I’m not casting value judgments here – I’m simply saying that in order for an employment offer to be competitive it has to substantially exceed that available from WINZ or StudyLink.
No potential employee will care about you if you are offering a rubbish wage. They’ll clock in and clock out just as they should – you’re on a different planet if you think employers arbitrarily lowering wages and moving towards casualisation doesn’t have blowback in labour productivity trends.
One of the reasons employers are struggling to plug the mythical “skills gap” is they’re not offering wages that are competitive with alternatives on offer, primarily from the welfare budget.
If the labour market was functioning healthily, and entrepreneurs were creating lots of new jobs to replace those lost in the recession, going back to university for another degree would be a financially irresponsible decision.
Foregoing a $40,000 salary for another 2 years of StudyLink would be blatantly stupid. But in the current environment, part-time and casual employment is significantly more likely than full-time graduate employment in the field that you studied.
There is a funny idea that students go onto post-graduate study because they want to. That might be true for many.
But the reality is that without Studylink many students would starve. They can’t even get low-skill part-time jobs to help them through university because the low skill labour market has become a numbers game.

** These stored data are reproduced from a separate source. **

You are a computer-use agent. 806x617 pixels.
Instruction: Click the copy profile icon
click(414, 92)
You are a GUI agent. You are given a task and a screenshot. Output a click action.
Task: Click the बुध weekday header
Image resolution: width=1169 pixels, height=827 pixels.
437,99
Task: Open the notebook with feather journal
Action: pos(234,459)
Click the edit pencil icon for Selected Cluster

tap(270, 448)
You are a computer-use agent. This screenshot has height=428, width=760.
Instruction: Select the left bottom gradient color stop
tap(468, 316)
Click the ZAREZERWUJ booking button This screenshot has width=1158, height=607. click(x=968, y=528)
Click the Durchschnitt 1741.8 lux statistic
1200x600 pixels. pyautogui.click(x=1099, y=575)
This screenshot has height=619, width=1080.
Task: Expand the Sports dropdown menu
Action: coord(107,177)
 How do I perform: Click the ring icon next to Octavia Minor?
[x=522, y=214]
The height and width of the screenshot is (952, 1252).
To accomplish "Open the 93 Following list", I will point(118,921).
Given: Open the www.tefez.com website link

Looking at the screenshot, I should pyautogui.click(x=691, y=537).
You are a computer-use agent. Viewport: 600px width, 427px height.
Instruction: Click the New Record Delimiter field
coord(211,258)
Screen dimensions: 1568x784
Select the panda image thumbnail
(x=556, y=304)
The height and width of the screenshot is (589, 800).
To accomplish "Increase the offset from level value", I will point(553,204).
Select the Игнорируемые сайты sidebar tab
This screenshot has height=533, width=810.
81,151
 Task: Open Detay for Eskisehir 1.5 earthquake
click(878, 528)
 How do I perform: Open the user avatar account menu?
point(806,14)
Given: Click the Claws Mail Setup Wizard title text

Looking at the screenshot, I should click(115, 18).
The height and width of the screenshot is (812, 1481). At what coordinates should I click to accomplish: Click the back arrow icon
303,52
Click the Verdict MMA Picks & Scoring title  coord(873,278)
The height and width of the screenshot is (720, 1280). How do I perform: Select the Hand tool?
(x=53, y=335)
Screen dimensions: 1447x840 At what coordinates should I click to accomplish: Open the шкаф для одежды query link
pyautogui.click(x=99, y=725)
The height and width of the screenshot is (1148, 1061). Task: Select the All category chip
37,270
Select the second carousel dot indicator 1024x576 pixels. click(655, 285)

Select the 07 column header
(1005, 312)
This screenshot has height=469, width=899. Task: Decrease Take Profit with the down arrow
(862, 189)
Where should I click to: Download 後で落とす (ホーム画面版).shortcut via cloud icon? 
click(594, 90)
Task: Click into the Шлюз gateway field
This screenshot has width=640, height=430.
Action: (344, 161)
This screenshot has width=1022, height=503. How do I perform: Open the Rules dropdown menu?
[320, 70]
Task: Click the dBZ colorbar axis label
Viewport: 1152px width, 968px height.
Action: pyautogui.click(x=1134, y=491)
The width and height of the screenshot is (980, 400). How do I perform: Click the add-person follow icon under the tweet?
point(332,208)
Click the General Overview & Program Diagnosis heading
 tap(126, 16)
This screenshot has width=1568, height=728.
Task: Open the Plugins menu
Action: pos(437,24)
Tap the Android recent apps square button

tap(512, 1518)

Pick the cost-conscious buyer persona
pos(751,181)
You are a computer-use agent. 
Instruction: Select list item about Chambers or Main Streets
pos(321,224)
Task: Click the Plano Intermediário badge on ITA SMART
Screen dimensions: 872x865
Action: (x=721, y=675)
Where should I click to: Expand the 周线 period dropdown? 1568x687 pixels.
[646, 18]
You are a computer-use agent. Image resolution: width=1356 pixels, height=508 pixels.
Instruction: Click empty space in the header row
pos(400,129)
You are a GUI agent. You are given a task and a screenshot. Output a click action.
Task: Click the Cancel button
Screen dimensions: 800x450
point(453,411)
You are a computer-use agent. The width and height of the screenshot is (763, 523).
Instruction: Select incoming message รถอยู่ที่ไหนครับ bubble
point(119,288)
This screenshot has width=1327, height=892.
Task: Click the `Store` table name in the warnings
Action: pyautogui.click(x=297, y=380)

So returning to study is actually a way of earning an income and putting food on the table. Not all students receive parental support or have the connections to get decent summer jobs.
The great tragedy of this whole debacle is that my generation has a lot of resentment towards the baby boomers at the top.
We don’t want much – contrary to popular belief – but it really irritates me how myths like “word harder” or “just get a valuable skill” persist.
The mathematics mean that not only can most graduates not look forward to full-time graduate employment, they can’t look forward to any employment that justifies the direct costs and opportunity costs they’ve spent on their wonderful university education.
There are 175,000 people unemployed, over 300,000 on benefits of some sort and over 100,000 students receiving student allowance.
These numbers aren’t going down anytime soon. The time for action is now. Aggressive job creation policy is a must by making it far less risky to experiment and find patterns of sustainable specialisation and trade.
And no, training wages and eliminating employment rights are not what I mean by “making it far less risky”.